══ INFORMATION SHOWN ══

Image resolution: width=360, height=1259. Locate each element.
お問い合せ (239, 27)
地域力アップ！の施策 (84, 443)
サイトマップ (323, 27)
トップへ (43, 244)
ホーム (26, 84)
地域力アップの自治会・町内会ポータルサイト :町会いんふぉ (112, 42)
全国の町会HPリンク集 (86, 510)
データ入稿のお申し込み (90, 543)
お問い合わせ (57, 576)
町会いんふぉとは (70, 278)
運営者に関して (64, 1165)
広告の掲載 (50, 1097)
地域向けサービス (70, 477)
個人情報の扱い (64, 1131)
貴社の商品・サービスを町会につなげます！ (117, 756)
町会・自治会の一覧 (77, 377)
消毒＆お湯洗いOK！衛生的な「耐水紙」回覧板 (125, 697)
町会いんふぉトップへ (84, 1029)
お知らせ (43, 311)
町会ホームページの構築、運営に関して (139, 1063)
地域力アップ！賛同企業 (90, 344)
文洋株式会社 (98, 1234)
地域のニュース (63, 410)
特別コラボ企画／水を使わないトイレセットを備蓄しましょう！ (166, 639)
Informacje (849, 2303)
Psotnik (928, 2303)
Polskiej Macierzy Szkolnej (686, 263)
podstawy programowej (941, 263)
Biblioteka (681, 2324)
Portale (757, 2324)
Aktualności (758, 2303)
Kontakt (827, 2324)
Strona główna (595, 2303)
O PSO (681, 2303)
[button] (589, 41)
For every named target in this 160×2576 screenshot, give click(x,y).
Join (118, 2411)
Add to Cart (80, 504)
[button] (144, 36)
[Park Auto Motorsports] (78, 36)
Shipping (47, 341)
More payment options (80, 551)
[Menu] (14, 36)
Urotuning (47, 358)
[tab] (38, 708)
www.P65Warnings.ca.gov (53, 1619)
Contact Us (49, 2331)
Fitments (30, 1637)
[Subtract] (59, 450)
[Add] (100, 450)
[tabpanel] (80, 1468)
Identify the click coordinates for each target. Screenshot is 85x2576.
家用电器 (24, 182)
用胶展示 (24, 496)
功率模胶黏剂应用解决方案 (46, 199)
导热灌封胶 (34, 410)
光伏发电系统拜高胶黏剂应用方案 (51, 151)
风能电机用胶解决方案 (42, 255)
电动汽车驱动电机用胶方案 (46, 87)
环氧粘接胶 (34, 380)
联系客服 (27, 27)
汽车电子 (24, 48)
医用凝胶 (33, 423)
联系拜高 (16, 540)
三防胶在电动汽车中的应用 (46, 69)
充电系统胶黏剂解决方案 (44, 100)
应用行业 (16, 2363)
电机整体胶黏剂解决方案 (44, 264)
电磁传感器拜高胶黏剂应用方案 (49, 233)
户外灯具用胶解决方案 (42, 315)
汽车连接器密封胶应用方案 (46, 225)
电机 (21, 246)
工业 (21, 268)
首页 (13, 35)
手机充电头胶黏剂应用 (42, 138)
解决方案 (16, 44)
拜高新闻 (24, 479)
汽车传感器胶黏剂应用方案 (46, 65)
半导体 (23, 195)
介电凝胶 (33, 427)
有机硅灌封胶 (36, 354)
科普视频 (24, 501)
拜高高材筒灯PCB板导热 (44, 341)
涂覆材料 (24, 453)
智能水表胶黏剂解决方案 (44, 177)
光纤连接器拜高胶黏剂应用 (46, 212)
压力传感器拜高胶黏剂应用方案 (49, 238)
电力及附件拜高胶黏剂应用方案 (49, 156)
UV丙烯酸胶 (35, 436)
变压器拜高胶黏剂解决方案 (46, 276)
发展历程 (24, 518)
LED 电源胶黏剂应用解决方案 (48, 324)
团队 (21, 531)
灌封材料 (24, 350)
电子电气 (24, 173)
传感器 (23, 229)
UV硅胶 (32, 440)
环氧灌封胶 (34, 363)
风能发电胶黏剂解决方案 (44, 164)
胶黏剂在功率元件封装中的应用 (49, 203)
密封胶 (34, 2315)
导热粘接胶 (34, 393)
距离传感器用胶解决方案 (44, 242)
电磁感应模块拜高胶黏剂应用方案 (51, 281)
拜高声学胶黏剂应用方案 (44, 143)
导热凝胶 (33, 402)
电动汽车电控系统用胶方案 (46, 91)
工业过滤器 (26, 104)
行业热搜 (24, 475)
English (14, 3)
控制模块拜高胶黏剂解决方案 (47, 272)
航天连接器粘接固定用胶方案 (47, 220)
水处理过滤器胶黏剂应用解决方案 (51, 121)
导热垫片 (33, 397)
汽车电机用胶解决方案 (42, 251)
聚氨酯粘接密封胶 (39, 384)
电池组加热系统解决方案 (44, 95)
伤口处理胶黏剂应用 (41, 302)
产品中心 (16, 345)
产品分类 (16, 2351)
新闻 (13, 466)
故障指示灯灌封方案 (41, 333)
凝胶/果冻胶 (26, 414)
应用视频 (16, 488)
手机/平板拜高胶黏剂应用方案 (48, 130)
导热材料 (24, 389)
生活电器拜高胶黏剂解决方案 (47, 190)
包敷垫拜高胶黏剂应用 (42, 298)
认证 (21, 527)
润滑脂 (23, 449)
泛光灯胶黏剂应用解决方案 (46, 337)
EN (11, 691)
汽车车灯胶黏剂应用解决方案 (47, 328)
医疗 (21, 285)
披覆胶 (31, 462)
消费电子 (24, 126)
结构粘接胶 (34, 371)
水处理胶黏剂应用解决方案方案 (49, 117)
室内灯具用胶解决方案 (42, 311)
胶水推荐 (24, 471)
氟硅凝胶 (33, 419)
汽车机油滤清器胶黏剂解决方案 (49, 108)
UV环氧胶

═══

TASK TO COMPLETE: Exactly the lines from the one containing "Identify the click" through the end of the records above should be returned, with both ends kept.

TASK ANSWER:
Identify the click coordinates for each target. Screenshot is 85x2576.
家用电器 (24, 182)
用胶展示 (24, 496)
功率模胶黏剂应用解决方案 (46, 199)
导热灌封胶 (34, 410)
光伏发电系统拜高胶黏剂应用方案 (51, 151)
风能电机用胶解决方案 (42, 255)
电动汽车驱动电机用胶方案 (46, 87)
环氧粘接胶 (34, 380)
联系客服 (27, 27)
汽车电子 (24, 48)
医用凝胶 (33, 423)
联系拜高 (16, 540)
三防胶在电动汽车中的应用 (46, 69)
充电系统胶黏剂解决方案 (44, 100)
应用行业 (16, 2363)
电机整体胶黏剂解决方案 (44, 264)
电磁传感器拜高胶黏剂应用方案 (49, 233)
户外灯具用胶解决方案 (42, 315)
汽车连接器密封胶应用方案 (46, 225)
电机 (21, 246)
工业 (21, 268)
首页 (13, 35)
手机充电头胶黏剂应用 (42, 138)
解决方案 (16, 44)
拜高新闻 (24, 479)
汽车传感器胶黏剂应用方案 (46, 65)
半导体 (23, 195)
介电凝胶 (33, 427)
有机硅灌封胶 (36, 354)
科普视频 (24, 501)
拜高高材筒灯PCB板导热 (44, 341)
涂覆材料 (24, 453)
智能水表胶黏剂解决方案 (44, 177)
光纤连接器拜高胶黏剂应用 (46, 212)
压力传感器拜高胶黏剂应用方案 (49, 238)
电力及附件拜高胶黏剂应用方案 (49, 156)
UV丙烯酸胶 (35, 436)
变压器拜高胶黏剂解决方案 (46, 276)
发展历程 (24, 518)
LED 电源胶黏剂应用解决方案 (48, 324)
团队 (21, 531)
灌封材料 (24, 350)
电子电气 (24, 173)
传感器 (23, 229)
UV硅胶 (32, 440)
环氧灌封胶 (34, 363)
风能发电胶黏剂解决方案 (44, 164)
胶黏剂在功率元件封装中的应用 (49, 203)
密封胶 (34, 2315)
导热粘接胶 (34, 393)
距离传感器用胶解决方案 (44, 242)
电磁感应模块拜高胶黏剂应用方案 (51, 281)
拜高声学胶黏剂应用方案 (44, 143)
导热凝胶 (33, 402)
电动汽车电控系统用胶方案 (46, 91)
工业过滤器 (26, 104)
行业热搜 (24, 475)
English (14, 3)
控制模块拜高胶黏剂解决方案 (47, 272)
航天连接器粘接固定用胶方案 (47, 220)
水处理过滤器胶黏剂应用解决方案 (51, 121)
导热垫片 (33, 397)
汽车电机用胶解决方案 (42, 251)
聚氨酯粘接密封胶 (39, 384)
电池组加热系统解决方案 (44, 95)
伤口处理胶黏剂应用 (41, 302)
产品中心 (16, 345)
产品分类 (16, 2351)
新闻 (13, 466)
故障指示灯灌封方案 (41, 333)
凝胶/果冻胶 (26, 414)
应用视频 (16, 488)
手机/平板拜高胶黏剂应用方案 (48, 130)
导热材料 (24, 389)
生活电器拜高胶黏剂解决方案 (47, 190)
包敷垫拜高胶黏剂应用 (42, 298)
认证 (21, 527)
润滑脂 (23, 449)
泛光灯胶黏剂应用解决方案 (46, 337)
EN (11, 691)
汽车车灯胶黏剂应用解决方案 (47, 328)
医疗 (21, 285)
披覆胶 (31, 462)
消费电子 (24, 126)
结构粘接胶 (34, 371)
水处理胶黏剂应用解决方案方案 (49, 117)
室内灯具用胶解决方案 (42, 311)
胶水推荐 (24, 471)
氟硅凝胶 (33, 419)
汽车机油滤清器胶黏剂解决方案 (49, 108)
UV环氧胶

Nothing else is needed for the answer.